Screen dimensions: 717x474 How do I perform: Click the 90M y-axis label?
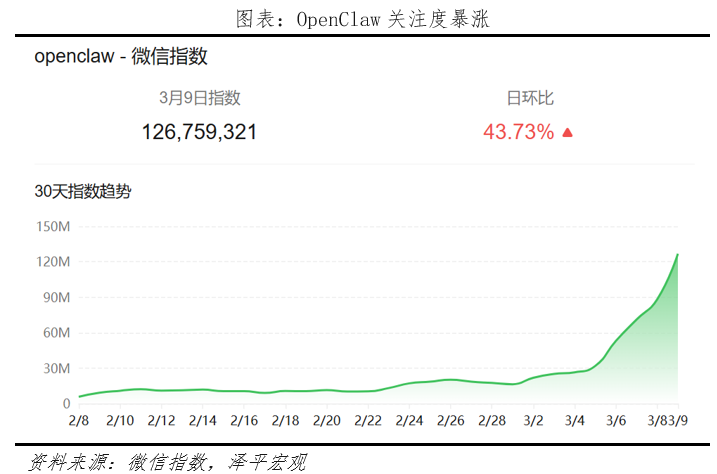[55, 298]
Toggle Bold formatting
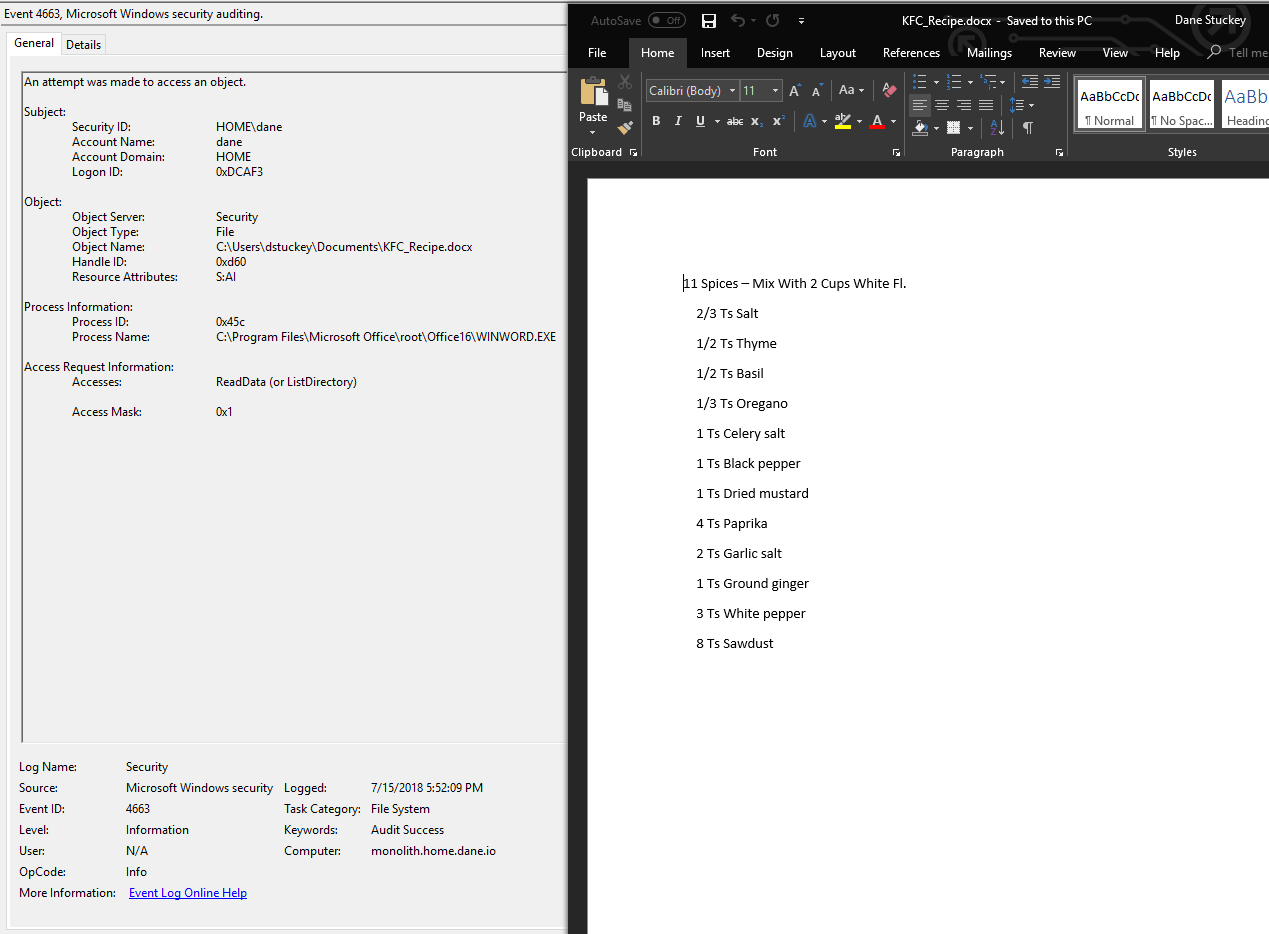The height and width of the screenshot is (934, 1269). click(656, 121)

--

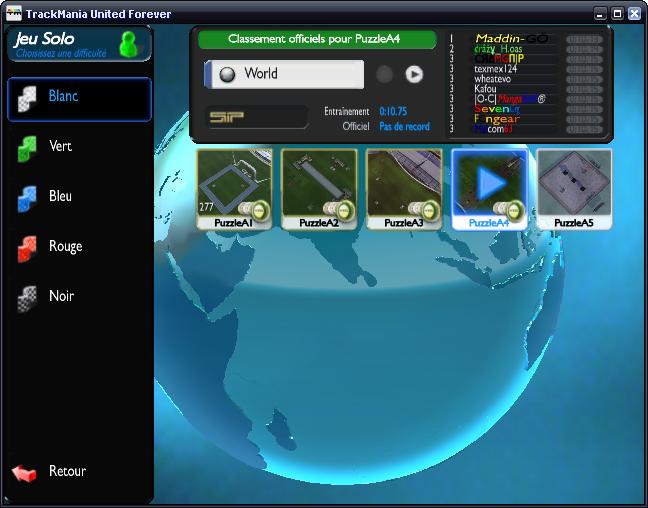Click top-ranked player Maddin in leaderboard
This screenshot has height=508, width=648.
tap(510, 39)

EXERCISE GOAL
Convert the lines starting with the line that contains "Screen dimensions: 717x474" and going on through the line that contains "The height and" into a Markdown table with the columns "Number" and "Text", skipping any blank lines. Leave the pictures out of the table.

EXERCISE RESULT
| Number | Text |
|---|---|
| 1 | Screen dimensions: 717x474 How do I perform: Click the 90M y-axis label? |
| 2 | [55, 298] |
| 3 | Toggle Bold formatting |
| 4 | The height and width of the screenshot is (934, 1269). click(656, 121) |